Requirement (1) will provide Feed Plugins with the freedom to implement whatever security model they need, while requirements (2) and (3) will give them the ability to present that model to the end-user in an understandable way.

Ubiquity 0.2 will contain two built-in Feed Plugins:

  • The Default Command Feed Plugin encapsulates Ubiquity 0.1's implementation for command feeds, which assumes that all subscribed-to command feeds are trusted and gives them full control over the end-user's system; it also warns the user when they attempt to subscribe to a feed that's served by an untrusted host or is sent over an insecure connection.
  • The Locked-Down Command Feed Plugin is a trivial proof-of-concept Feed Plugin that can be used to create simple commands that operate on plaintext and don't use the network, such as "uppercase". While completely secure, it's also extremely restrictive.
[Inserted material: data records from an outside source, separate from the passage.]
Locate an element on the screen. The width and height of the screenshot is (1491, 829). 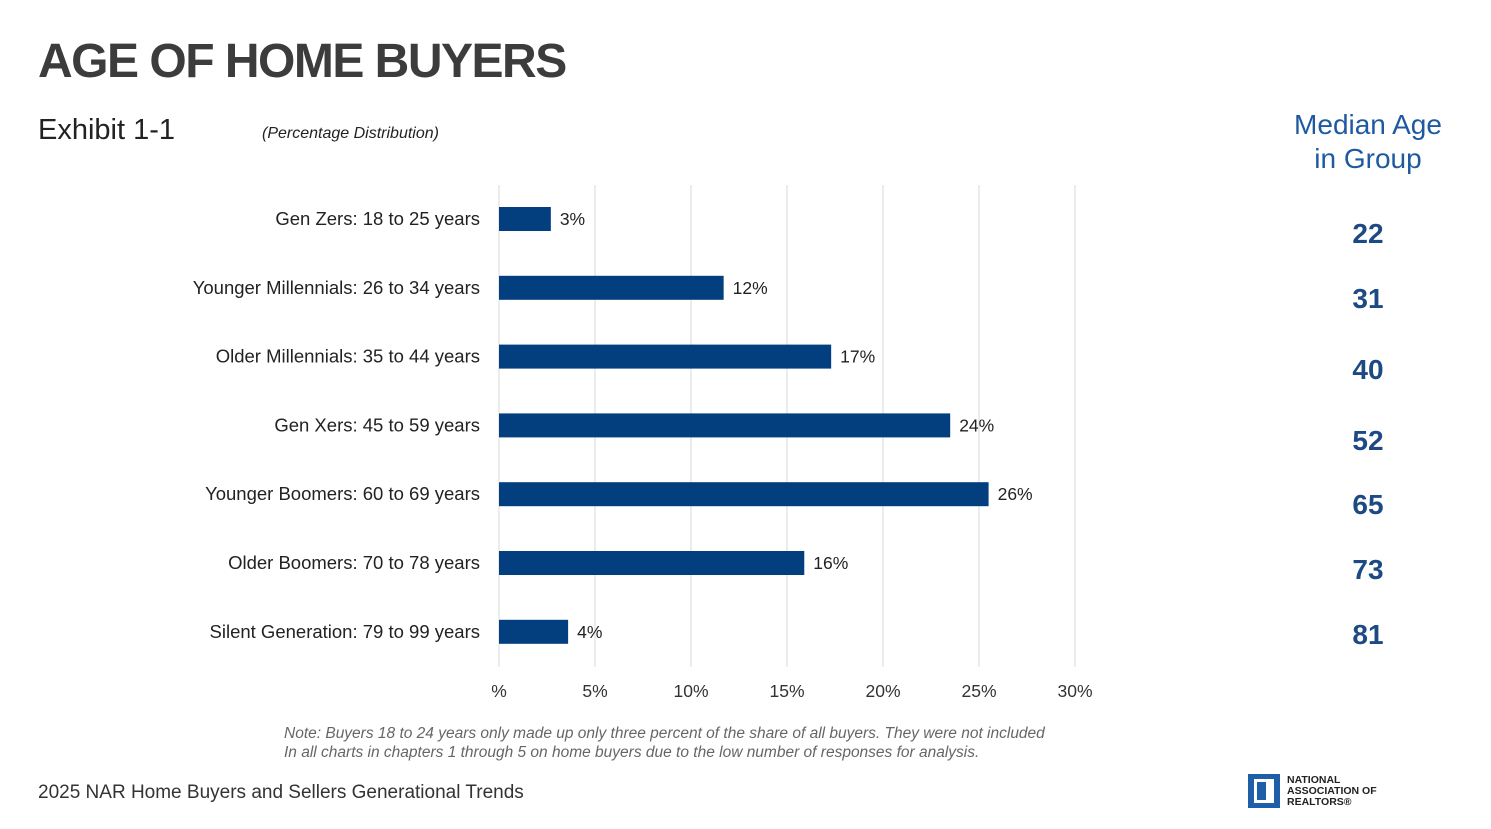
median-age-value: 22 is located at coordinates (1368, 234).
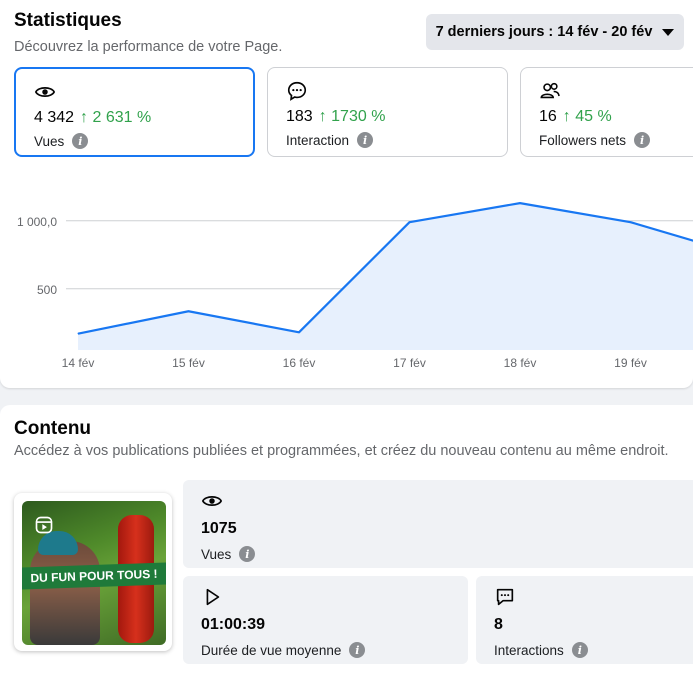  Describe the element at coordinates (47, 290) in the screenshot. I see `y-tick-label: 500` at that location.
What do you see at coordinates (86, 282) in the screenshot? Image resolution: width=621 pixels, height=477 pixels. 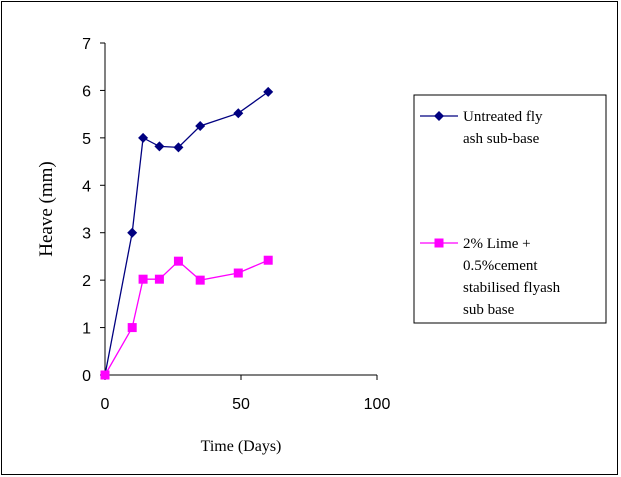 I see `y-tick-label: 2` at bounding box center [86, 282].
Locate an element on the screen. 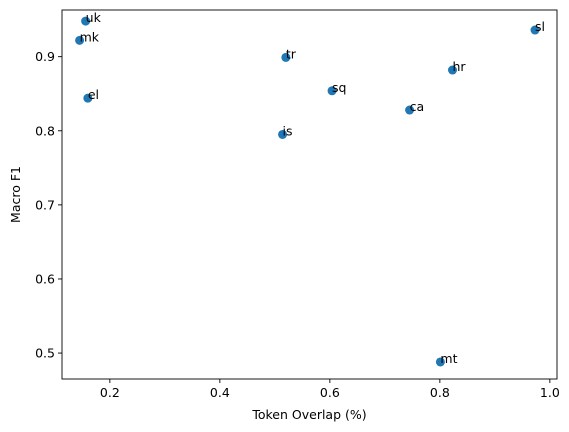  y-axis-ticks: 0.5 0.6 0.7 0.8 0.9 is located at coordinates (48, 205).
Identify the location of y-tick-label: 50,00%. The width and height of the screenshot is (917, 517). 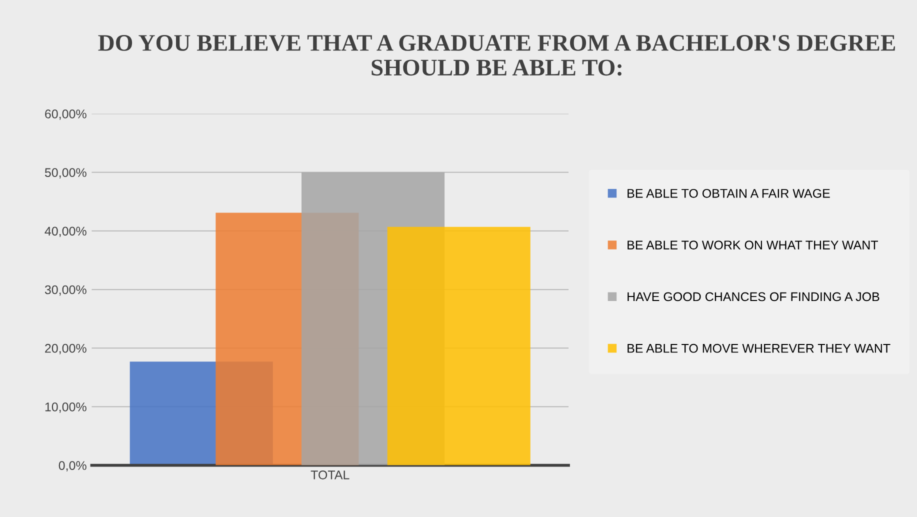
(65, 173).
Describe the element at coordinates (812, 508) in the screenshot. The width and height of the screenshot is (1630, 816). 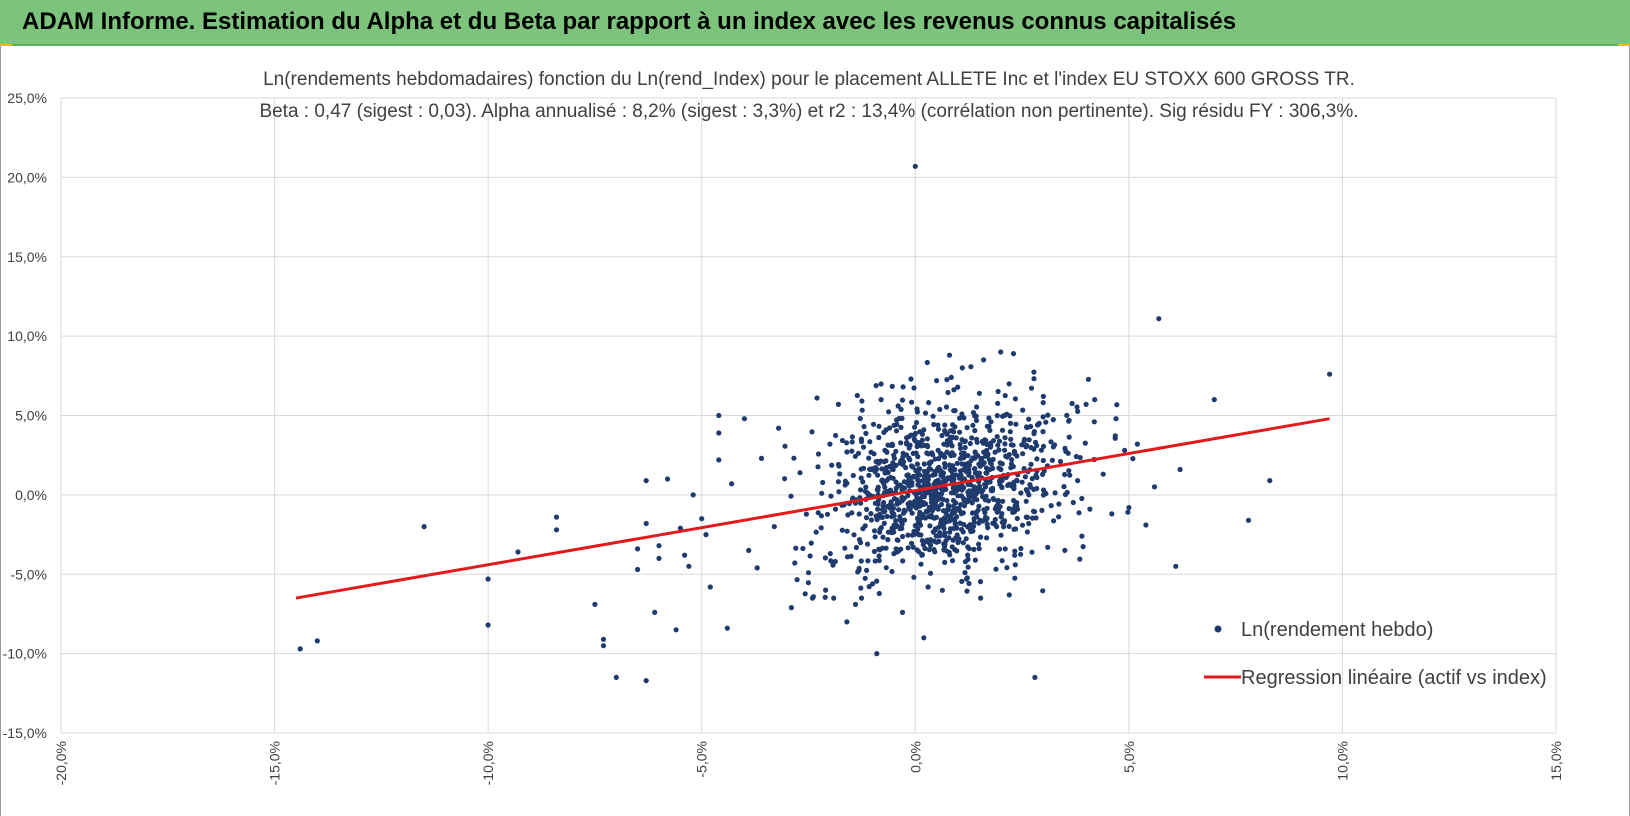
I see `regression-layer` at that location.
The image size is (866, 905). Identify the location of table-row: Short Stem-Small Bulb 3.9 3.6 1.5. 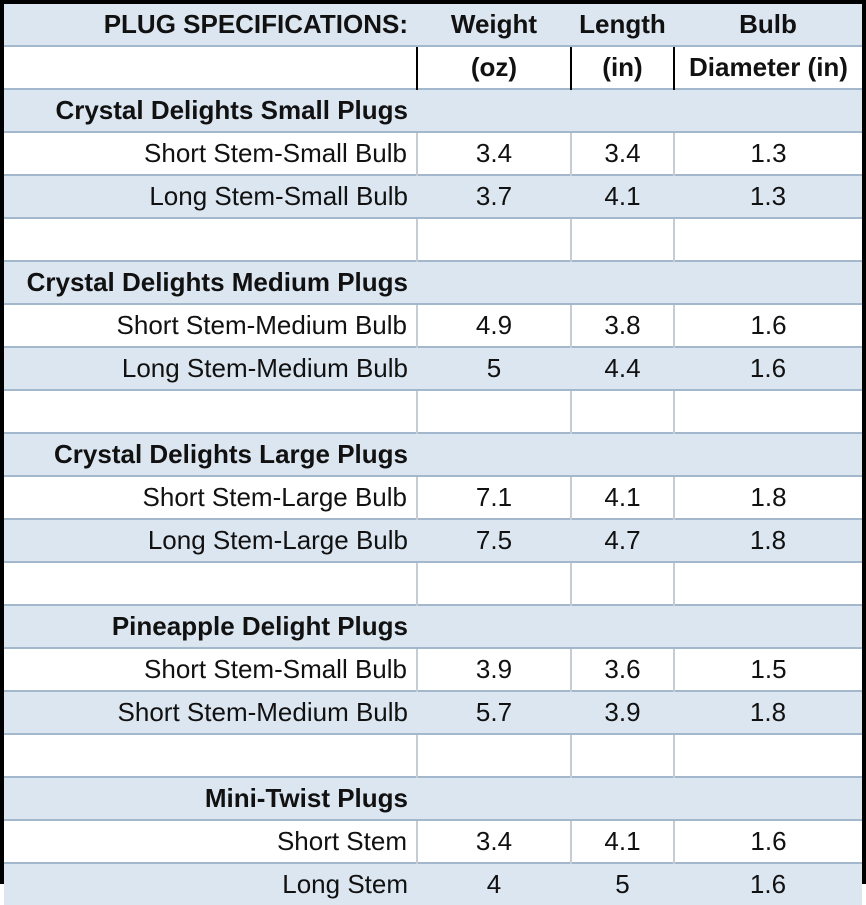
(433, 669).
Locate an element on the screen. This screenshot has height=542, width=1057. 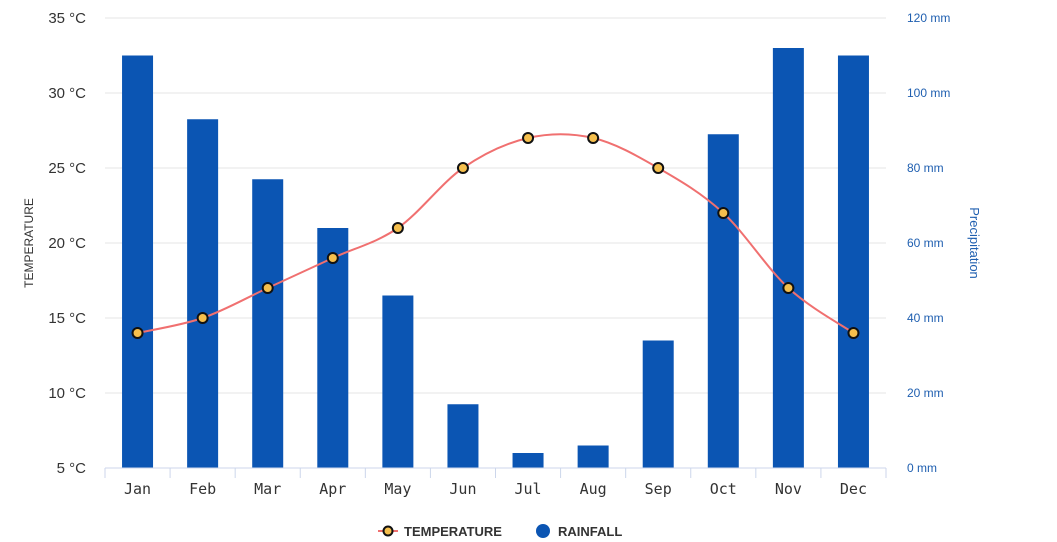
legend-temperature-marker is located at coordinates (388, 531).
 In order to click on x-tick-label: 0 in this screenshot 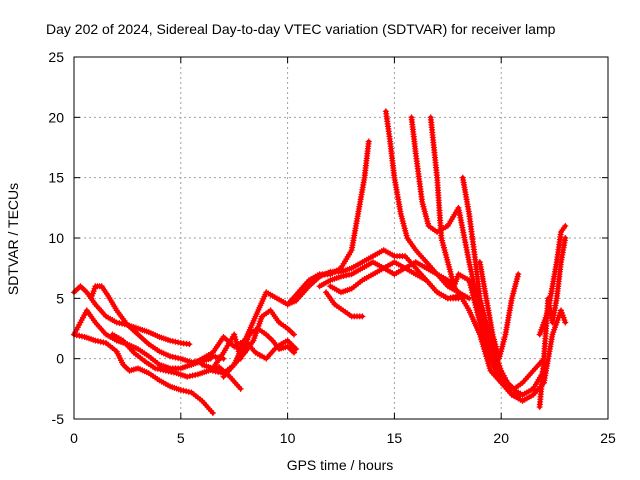, I will do `click(74, 438)`.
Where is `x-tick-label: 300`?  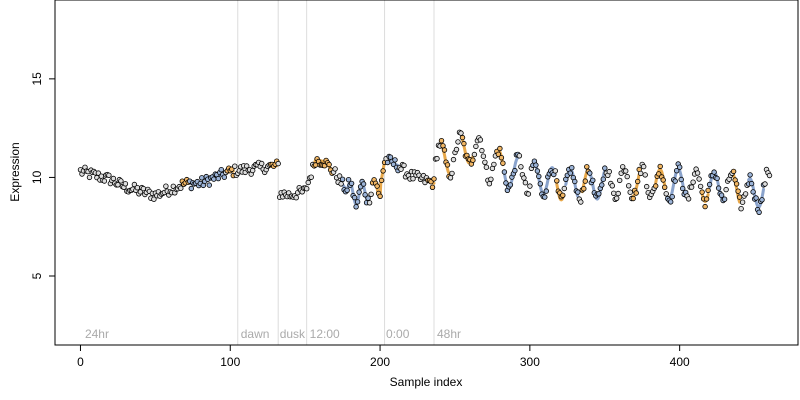 x-tick-label: 300 is located at coordinates (530, 362).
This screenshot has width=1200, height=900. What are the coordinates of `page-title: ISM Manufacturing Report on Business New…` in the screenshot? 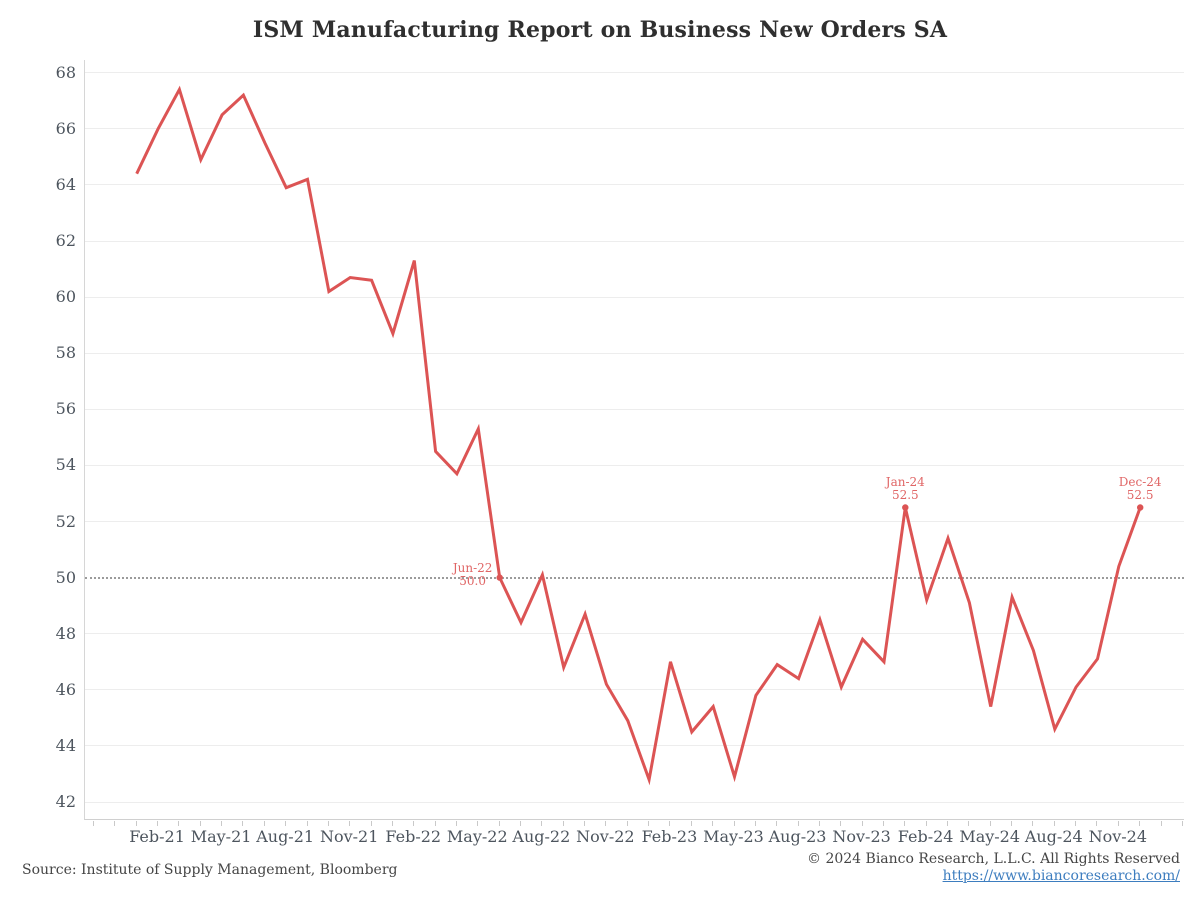 It's located at (600, 30).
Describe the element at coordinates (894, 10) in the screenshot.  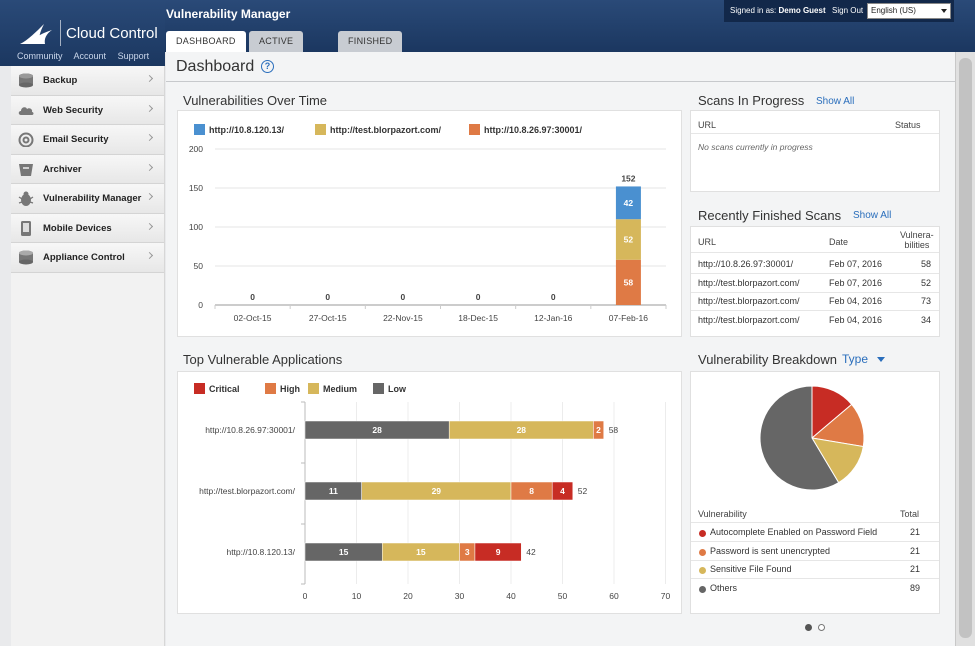
I see `language-value: English (US)` at that location.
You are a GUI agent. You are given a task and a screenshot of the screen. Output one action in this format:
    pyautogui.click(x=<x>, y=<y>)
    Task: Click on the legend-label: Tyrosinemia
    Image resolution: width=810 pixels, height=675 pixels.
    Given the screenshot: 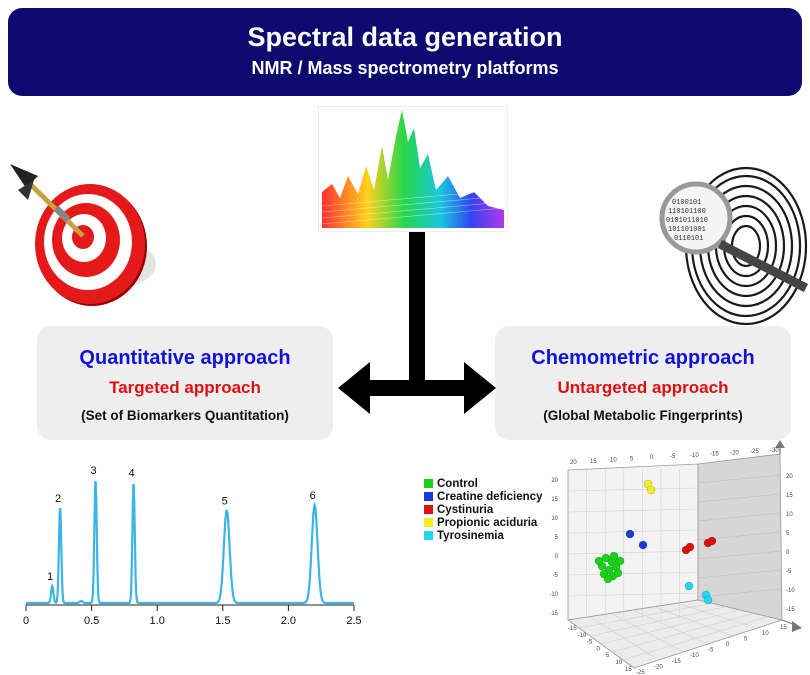 What is the action you would take?
    pyautogui.click(x=470, y=536)
    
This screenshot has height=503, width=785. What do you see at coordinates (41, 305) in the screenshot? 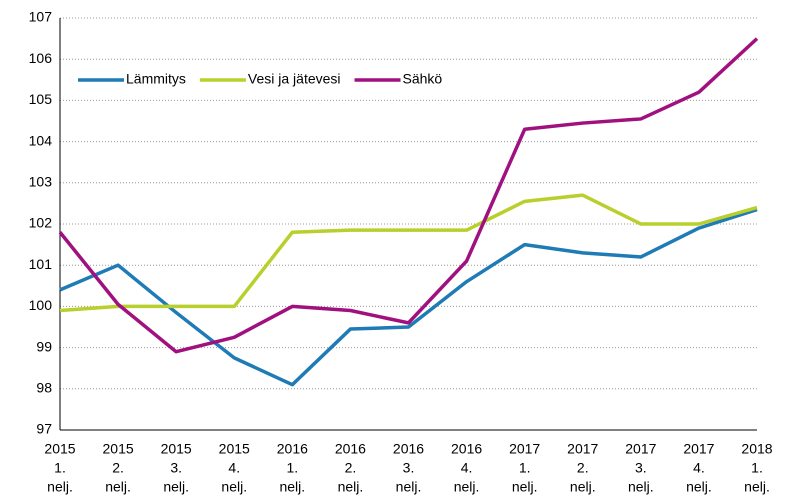
I see `y-tick-label: 100` at bounding box center [41, 305].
The aim of 0.2 is to provide the infrastructure and tools for new, secure yet flexible Feed Plugins to arise that will eventually replace the default.

Possibilities for Feed Plugins include:

  • Plugins that execute code in a sandbox with a restricted codebase principal and mediate the exchange of data between it and the rest of Firefox to minimize the adverse effects of a malicious feed. See A Security Model for Ubiquity for more details.
  • Plugins that unify Ubiquity's UI with other pre-existing forms of web extensibility, like Bookmarklets and Greasemonkey scripts.
  • It should also be possible for one Feed Plugin to wrap another, creating possibilities for middleware. For instance, a social web-of-trust style model could be layered on top of an object capabilities model, thus providing multiple layers of protection for end-users.